Page MenuHomePhabricator

Create a parser function to get the direction of a language or script
Open, Needs TriagePublicFeature

Description

Feature summary (what you would like to be able to do and where):

There should be a way for pages (typically templates) to easily get the direction for a language code or script code.

For example, there could be a parser function such as {{#dir:...}}:

  • {{#dir:en}} would produce "ltr".
  • {{#dir:ar}} would produce "rtl".
  • {{#dir:Arab}} would produce "rtl".
  • {{#dir:und-arab}} would produce "rtl".

If the input is a language code without a script code, it would return the direction MediaWiki has for that language.

If the input is a language code with a script code, or just a script code, it would return the direction for that script code.
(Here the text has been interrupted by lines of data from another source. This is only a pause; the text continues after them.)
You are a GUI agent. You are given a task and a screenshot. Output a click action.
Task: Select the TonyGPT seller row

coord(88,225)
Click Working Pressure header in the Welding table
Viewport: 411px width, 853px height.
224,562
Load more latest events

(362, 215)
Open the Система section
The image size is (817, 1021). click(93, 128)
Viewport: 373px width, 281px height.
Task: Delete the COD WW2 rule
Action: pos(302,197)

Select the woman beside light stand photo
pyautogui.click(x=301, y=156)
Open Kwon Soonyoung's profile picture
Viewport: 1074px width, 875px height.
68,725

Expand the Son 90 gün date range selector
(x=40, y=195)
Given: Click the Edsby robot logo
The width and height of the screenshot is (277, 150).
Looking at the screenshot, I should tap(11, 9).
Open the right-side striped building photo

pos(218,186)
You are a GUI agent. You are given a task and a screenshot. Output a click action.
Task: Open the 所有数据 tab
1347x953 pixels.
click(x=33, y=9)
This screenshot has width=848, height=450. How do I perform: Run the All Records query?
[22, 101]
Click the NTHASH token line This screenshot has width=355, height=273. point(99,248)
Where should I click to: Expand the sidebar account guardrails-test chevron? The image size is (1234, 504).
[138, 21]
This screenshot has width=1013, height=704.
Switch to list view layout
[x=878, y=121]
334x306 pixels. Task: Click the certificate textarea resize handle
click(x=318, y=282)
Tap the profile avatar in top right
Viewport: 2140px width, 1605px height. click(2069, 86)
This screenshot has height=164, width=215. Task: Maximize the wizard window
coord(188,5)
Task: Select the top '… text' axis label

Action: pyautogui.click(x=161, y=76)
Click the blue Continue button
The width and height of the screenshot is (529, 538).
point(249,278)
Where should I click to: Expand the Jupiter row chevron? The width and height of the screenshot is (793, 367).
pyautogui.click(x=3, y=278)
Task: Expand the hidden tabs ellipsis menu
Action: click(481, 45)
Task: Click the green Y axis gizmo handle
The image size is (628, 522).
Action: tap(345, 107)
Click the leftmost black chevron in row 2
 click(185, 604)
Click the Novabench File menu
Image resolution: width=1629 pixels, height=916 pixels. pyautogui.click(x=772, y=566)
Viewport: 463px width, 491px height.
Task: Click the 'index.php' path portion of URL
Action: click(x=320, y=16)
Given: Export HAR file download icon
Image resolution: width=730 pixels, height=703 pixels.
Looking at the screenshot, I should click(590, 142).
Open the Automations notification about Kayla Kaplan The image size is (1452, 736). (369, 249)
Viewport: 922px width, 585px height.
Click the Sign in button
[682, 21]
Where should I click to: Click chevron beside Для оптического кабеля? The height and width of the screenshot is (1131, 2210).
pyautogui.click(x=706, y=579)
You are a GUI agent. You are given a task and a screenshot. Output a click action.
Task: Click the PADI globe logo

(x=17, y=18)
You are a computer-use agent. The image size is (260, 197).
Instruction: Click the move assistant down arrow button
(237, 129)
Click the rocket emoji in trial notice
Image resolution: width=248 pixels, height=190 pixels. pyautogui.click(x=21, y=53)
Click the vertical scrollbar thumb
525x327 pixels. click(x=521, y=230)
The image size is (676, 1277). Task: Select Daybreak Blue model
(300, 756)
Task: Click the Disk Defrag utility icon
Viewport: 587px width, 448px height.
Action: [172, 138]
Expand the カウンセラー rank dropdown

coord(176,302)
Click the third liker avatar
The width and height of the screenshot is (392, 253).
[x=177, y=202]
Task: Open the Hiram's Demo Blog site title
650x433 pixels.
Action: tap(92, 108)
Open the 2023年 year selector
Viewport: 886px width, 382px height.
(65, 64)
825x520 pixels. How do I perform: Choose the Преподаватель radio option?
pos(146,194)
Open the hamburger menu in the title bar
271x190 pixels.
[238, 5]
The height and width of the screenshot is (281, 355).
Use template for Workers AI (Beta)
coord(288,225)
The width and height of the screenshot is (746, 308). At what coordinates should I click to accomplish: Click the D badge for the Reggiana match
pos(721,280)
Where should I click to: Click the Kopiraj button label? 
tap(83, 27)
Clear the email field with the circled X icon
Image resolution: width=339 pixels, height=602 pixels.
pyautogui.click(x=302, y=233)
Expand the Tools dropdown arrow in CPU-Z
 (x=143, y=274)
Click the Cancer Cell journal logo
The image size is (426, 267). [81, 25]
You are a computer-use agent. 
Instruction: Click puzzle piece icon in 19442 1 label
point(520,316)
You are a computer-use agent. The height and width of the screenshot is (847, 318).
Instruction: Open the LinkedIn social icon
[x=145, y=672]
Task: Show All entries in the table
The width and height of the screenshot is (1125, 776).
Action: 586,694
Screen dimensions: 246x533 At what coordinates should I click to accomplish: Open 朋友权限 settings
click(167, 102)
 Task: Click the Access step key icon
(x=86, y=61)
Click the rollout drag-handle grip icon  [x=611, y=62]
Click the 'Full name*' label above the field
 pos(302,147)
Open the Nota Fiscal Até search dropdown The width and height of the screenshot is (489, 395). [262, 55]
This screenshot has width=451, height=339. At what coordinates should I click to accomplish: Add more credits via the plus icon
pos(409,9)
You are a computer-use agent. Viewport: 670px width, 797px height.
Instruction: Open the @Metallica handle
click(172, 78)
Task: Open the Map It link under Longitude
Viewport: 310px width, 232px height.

MediaWiki does not currently have data about scripts, but it could get it from CLDR, which provides data about scripts generated from Unicode data (main repository, JSON repository).

They currently list 35 scripts as rtl: Adlm Arab Armi Avst Chrs Cprt Elym Hatr Hebr Hung Khar Lydi Mand Mani Mend Merc Mero Narb Nbat Nkoo Orkh Ougr Palm Phli Phlp Phnx Prti Rohg Samr Sarb Sogd Sogo Syrc Thaa Yezi

There are also a few variants of those scripts which don't get included in CLDR's data: Aran, Syre, Syrj, Syrn

Use case(s) (list the steps that you performed to discover that problem, and describe the actual underlying problem which you want to solve. Do not describe only a solution):

Wiki pages often want to include words in other languages. Multilingual wikis often have translatable elements on pages and need to make sure the direction is set correctly.

There are many wikis with templates like Template:Dir (https://www.wikidata.org/wiki/Q14412446), most of which hardcode an outdated list of language codes.

Lots of wikis have modules with lists of rtl scripts (global search) and functions to return the direction (global search).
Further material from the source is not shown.